Start of RECORD SET

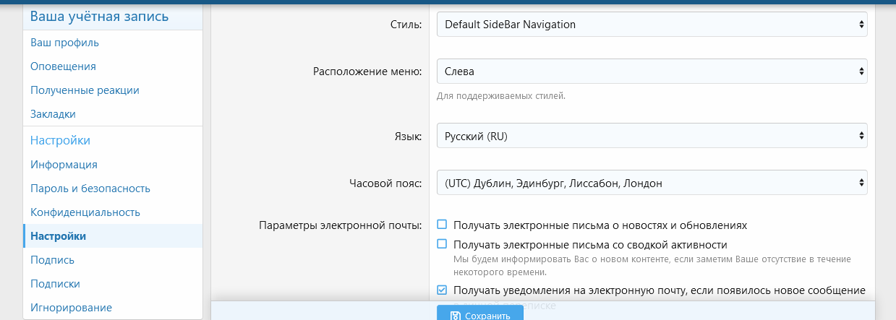Open Ваш профиль in sidebar

[x=64, y=43]
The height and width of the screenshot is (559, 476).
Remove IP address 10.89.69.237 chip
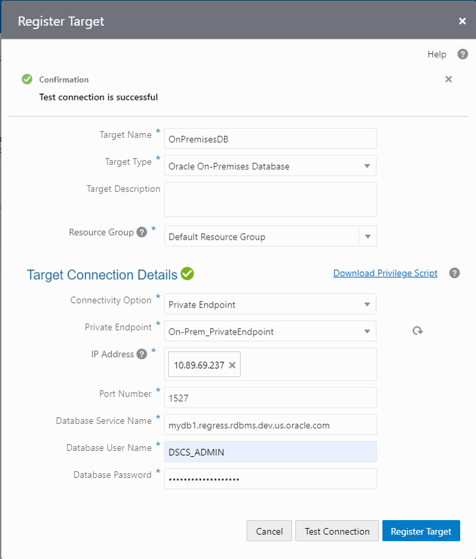point(232,365)
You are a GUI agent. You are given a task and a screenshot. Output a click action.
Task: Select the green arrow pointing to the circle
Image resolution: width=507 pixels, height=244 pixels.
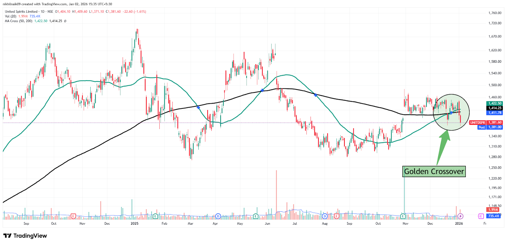coord(444,146)
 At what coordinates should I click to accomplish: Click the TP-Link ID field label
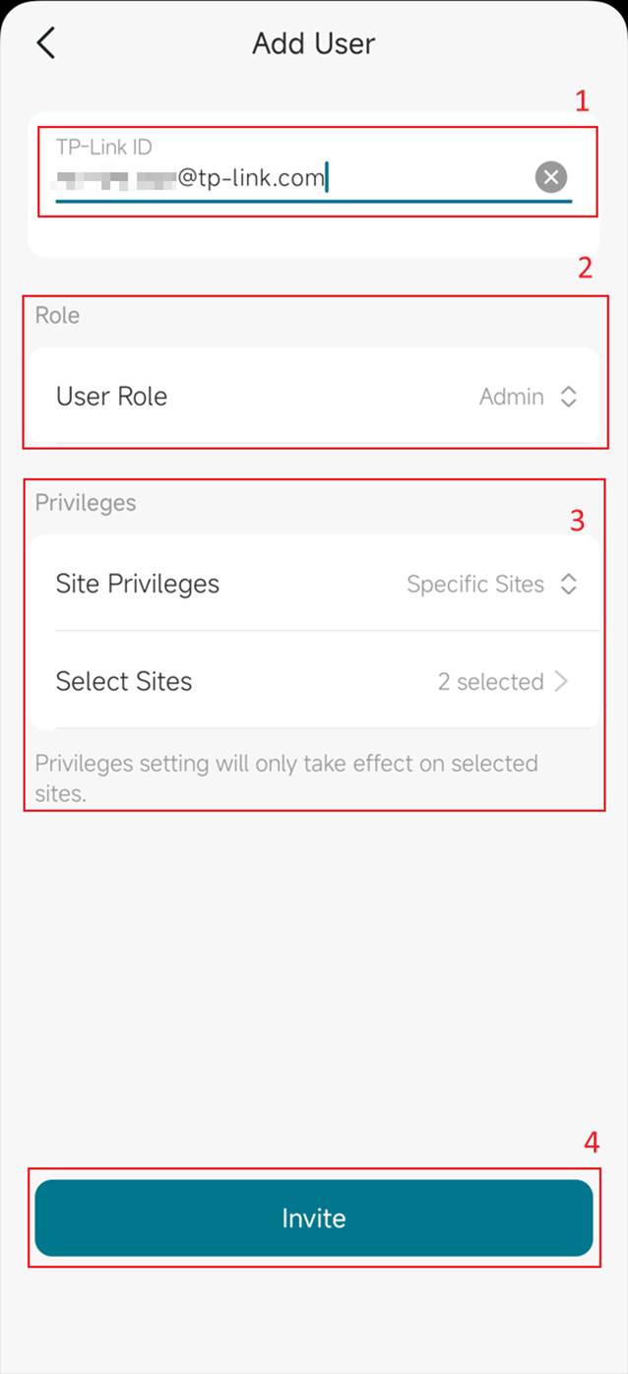click(103, 148)
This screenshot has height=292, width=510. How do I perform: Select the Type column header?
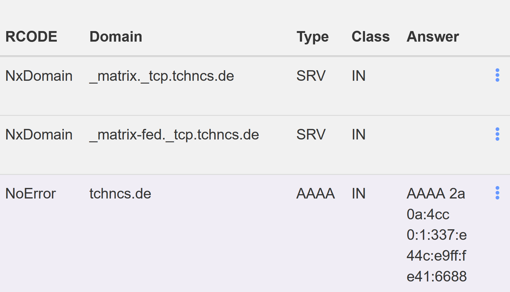[312, 37]
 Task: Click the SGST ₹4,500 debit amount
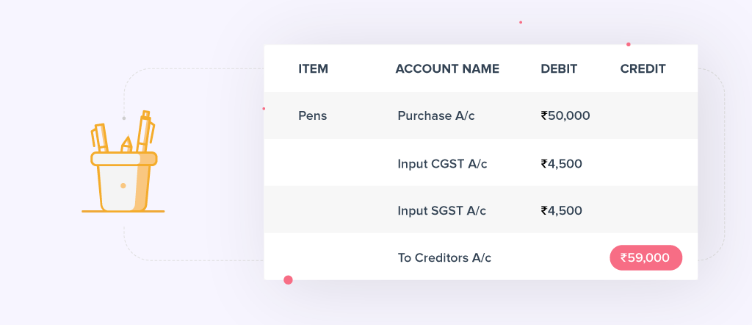click(562, 210)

End of RECORD SET

WHAT TO DO: All lines from the one containing "The height and" to the last line of the records above, and no others, should be returned unchanged, without pictures.

OUTPUT:
The height and width of the screenshot is (559, 476).
Remove IP address 10.89.69.237 chip
point(232,365)
You are a GUI agent. You are given a task and a screenshot. Output a click action.
Task: Select the green arrow pointing to the circle
Image resolution: width=507 pixels, height=244 pixels.
coord(444,146)
 At what coordinates should I click to accomplish: Click the TP-Link ID field label
click(103, 148)
This screenshot has height=292, width=510. How do I perform: Select the Type column header?
[312, 37]
 Task: Click the SGST ₹4,500 debit amount
click(562, 210)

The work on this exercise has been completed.